Cities Begin to Look Away from Microsoft
http://www.ipsnews.net/africa/interna.asp?idnews=24610
PARIS, Jul 13 (IPS) – Many European public administrations are distancing themselves from the U.S. software giant Microsoft and turning to free software.
The Paris city administration has announced it is considering replacing its Microsoft systems with public domain software such as Linux, OpenOffice and Mozilla.
The overhaul of the city’s data processing systems would entail acquiring some 15,000 new computers with the new software by 2008.
Microsoft said in January the change would cost Paris 15 million dollars, and offered a 60 percent discount on its own systems. That reduction would bring costs down to less than seven million dollars, it claimed.
Joachim Larisch, administrative director at the university of Bremen in northern Germany says free software is better suited to government needs. ”By its mere conception, Linux can be adapted freely by users, without having to solicit permission from private software producers,” he said.
Linux is a competitor to Microsoft Windows. OpenOffice, a free system for data processing, competes with Microsoft Office, and Mozilla, an Internet browser, is challenging Microsoft Explorer.
”Besides being free of charge, Linux and OpenOffice can be easily adapted to an administration’s needs,” Larisch said. ”And the Internet browser Mozilla doesn’t suffer the numerous safety gaps of Microsoft Explorer, which are very dangerous for a public administration.”
In addition, he said, Linux users are not compelled to use software associated with it, as with Microsoft.
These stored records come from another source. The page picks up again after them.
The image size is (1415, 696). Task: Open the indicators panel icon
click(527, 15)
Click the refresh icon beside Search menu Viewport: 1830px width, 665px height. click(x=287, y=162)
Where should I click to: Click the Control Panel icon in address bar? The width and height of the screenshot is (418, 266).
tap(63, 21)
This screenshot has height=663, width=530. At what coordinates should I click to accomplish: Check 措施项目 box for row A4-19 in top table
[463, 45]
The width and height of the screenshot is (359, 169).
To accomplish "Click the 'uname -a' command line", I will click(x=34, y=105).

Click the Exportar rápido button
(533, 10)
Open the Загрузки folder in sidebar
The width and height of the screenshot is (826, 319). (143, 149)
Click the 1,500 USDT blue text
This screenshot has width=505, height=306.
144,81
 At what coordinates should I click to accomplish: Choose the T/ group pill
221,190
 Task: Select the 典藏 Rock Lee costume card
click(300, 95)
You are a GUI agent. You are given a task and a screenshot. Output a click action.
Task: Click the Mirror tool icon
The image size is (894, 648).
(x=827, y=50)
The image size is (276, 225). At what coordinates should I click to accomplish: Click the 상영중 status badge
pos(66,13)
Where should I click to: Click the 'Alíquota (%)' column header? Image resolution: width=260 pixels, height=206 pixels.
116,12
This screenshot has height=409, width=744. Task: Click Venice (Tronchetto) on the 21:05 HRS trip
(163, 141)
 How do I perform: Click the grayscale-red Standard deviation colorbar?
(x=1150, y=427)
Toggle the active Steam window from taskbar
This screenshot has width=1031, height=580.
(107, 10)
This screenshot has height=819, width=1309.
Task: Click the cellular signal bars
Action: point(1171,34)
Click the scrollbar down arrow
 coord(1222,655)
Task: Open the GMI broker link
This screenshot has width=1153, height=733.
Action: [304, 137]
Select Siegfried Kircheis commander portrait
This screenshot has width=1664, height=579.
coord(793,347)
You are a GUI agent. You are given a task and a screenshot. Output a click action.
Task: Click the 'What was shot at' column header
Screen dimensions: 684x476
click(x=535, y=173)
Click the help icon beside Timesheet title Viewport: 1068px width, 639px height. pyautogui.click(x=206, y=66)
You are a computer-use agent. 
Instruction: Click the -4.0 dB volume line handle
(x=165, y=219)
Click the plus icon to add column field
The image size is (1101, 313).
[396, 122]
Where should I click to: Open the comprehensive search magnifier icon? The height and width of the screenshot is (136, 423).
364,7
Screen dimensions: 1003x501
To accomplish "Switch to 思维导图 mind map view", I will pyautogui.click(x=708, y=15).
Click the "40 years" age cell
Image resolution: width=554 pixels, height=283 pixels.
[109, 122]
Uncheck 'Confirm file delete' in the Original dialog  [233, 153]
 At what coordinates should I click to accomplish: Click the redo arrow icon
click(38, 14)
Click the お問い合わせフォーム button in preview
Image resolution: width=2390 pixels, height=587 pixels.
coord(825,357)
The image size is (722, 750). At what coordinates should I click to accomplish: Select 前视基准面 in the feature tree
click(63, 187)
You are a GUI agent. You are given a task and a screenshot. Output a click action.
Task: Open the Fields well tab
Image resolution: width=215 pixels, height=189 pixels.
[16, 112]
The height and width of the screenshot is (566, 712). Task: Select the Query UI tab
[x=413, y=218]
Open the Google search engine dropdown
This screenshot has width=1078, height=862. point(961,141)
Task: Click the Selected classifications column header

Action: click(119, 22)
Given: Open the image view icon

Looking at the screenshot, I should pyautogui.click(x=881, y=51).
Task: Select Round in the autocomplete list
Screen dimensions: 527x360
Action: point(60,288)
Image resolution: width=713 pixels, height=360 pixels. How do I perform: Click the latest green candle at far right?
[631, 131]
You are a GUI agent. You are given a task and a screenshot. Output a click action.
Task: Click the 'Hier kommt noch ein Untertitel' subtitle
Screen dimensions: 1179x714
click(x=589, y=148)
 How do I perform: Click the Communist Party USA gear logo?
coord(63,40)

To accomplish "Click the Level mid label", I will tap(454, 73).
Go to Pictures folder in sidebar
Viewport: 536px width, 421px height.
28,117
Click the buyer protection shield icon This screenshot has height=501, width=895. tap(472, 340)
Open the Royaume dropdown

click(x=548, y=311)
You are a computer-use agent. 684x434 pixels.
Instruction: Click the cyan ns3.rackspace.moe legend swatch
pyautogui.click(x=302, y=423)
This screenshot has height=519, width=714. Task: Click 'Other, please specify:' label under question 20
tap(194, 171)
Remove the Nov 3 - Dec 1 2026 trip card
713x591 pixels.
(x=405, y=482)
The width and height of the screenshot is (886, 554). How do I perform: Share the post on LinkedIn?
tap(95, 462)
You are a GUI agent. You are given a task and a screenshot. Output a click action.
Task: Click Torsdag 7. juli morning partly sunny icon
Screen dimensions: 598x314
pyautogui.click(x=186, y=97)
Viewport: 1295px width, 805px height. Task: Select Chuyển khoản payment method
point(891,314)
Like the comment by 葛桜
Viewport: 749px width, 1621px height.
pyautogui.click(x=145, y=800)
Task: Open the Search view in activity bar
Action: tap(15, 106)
Use of free software has become a central issue in strategies to eradicate the digital divide, the growing technological and commercial gap separating the industrialised rich from the poor countries.
In discussions at the World Summit on the Information Society (WSIS) held in Geneva in December last
year, representatives of non-governmental organisations and from the poorest countries emphasised the need to support free software to promote wider access to information and communication technologies.
Several NGOs and representatives of governments from the South tried at the meeting to promote free software. But the U.S.government resisted such efforts.
”Part of the digital divide comes from artificial obstacles to the sharing of information,” Richard Stallman, founder of a project to promote free software told IPS. ”At Geneva the Brazilian government sought measures to promote free software, but the U.S.. government was firmly against it.”
Stallman, a U.S. citizen, said that U.S. President George W. Bush had received substantial financial contributions from Microsoft for his election campaign.